So you're agreeing with me who literally says "I also can't imagine that any AI generated mesh currently will be of decent quality." in the post that you are referring to.
What's your point apart from wrongfully implying that I believe that an AI generated mesh is of good quality after I stated the exact opposite?
"Steams ai disclaimer is a box where devs will disclose what the use of their ai is."
You should mention and also ask the question why Steam did not add an official filter with it, a filter that this feature requests suggests. But I have an idea: maybe because a lot of people do not disclose it, maybe because Steam does not want AI-supported content generalized and treated in the same way no matter how far the AI-support went.

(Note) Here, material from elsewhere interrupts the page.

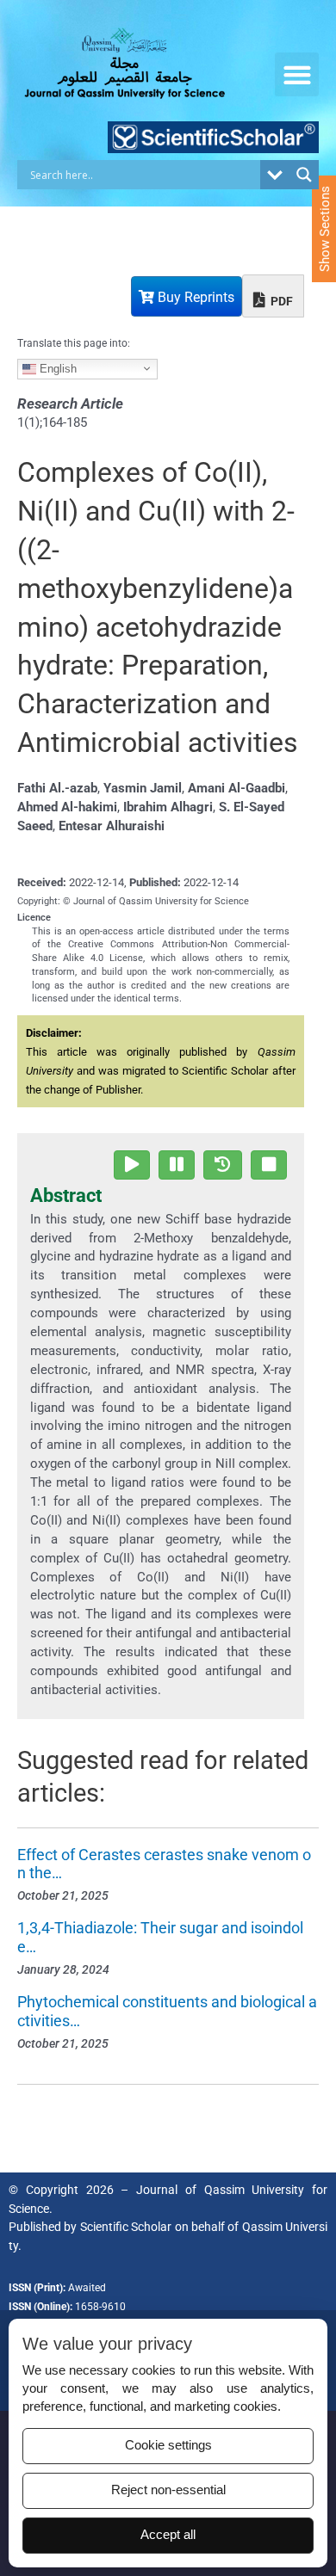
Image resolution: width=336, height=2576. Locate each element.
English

But if we had info about the use of AI on the product page but NO filter, just like steam does, this would limit the degree honest creators are disadvantaged compared to those creators who are not going to disclose the AI usage, and it would also prevent generalizing AI-supported content since there would not be one filter checkbox for all. (And even then, nobody who uploads an AI-generated mesh will disclose that, just like nobody is disclosing an unlicensed texture they got from the internet. So I'd still not see the big win here.)
oop Resident
Nya Jules Not reading all that but failing to disclose should be punishable the same way as any other incorrect info on MP is already punished.
N
Nya Jules
oop Resident "Not reading all that" considering you misrepresented what I said in my other post, I didn't actually think you were reading, but thanks for clarifying.